» **Goal**
Retype the text lines of each entry below verbatim, omitting the pictures.

■ ■ ■

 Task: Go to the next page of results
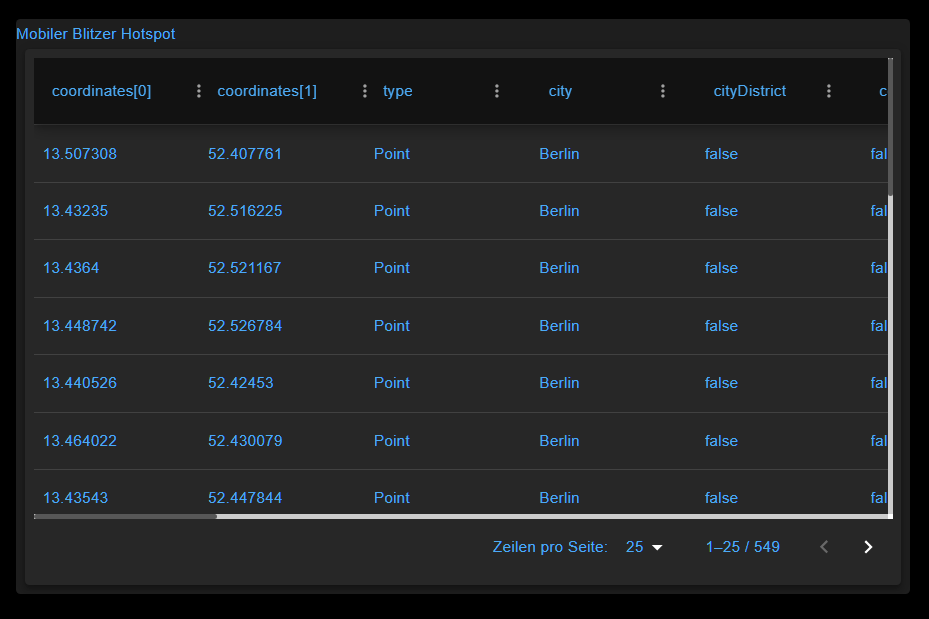click(867, 547)
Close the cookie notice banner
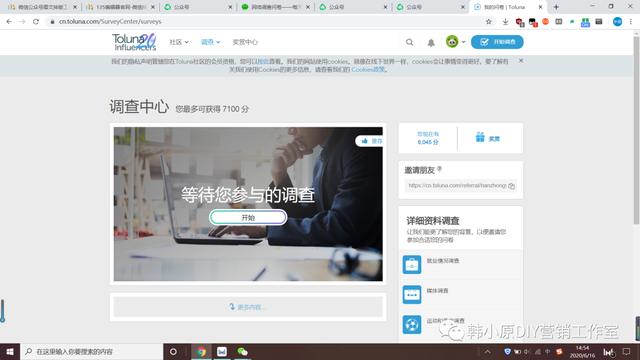Image resolution: width=640 pixels, height=360 pixels. tap(521, 60)
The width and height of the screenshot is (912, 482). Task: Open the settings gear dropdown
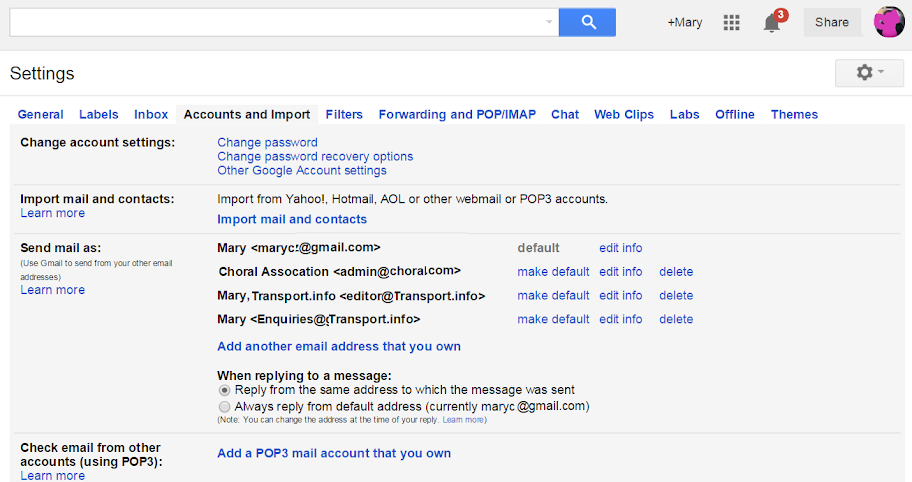(869, 73)
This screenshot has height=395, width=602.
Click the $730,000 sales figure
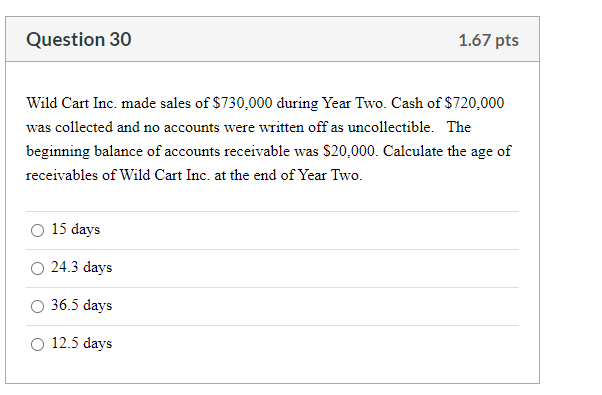(x=242, y=103)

■ ■ ■

» **The output**
 Task: Go to the next page of results
click(867, 547)
Close the cookie notice banner
Image resolution: width=640 pixels, height=360 pixels. tap(521, 60)
The width and height of the screenshot is (912, 482). Task: Open the settings gear dropdown
(869, 73)
This screenshot has height=395, width=602.
Click the $730,000 sales figure
(x=242, y=103)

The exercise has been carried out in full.